Break Dancing In The Senate Judiciary Hearing Room

There hasn’t been any break dancing in the Senate Judiciary Committee hearing room just yet, but there are a few juicy nuggets we can pull out of what has transpired. The first is something other nominees before her have brought up in past hearings: whether cases argued for clients is a reflection of their own personal legal opinion. Kagan spent many years practicing law for the government, and during that time, had to defend and prosecute cases that were assigned to her. In the hearing today, Kagan said that she did not always argue on behalf of the cause that she personally agreed with. Instead, it was just a business transaction.


The juicy part comes when Senators start questioning her about what sides of the cases she would’ve taken if given the chance. Then, of course, she will avoid giving an actual answer as to what she personally agreed with - something she has already done a little bit already. As Ilya points out, that's a wise strategy in terms of raw self-interest. Kagan is responding to questions by referencing to existing precedent rather than speaking about her own personal opinion. The American people won't have any concrete knowledge of her most important legal opinions, and there won't be any hiccups on her way to a smooth SCOTUS confirmation.
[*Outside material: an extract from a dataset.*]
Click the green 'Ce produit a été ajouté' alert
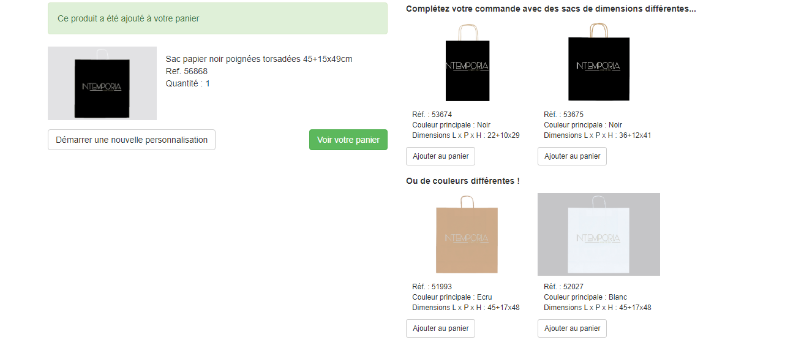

Another juicy part came when Sen. Sessions hit hard on Kagan’s stance on DADT, emphasizing that Kagan’s treatment of military recruiters was soley based on her attitude towards gay rights. Kagan insisted she had the utmost "honor" for the military -- direct quote -- but its would seem that she honored gay rights more than the rights of our nation's soldiers.


Lastly, Kagan said that she would be for cameras in the courtroom. Get ready for even more live coverage of legal complexities!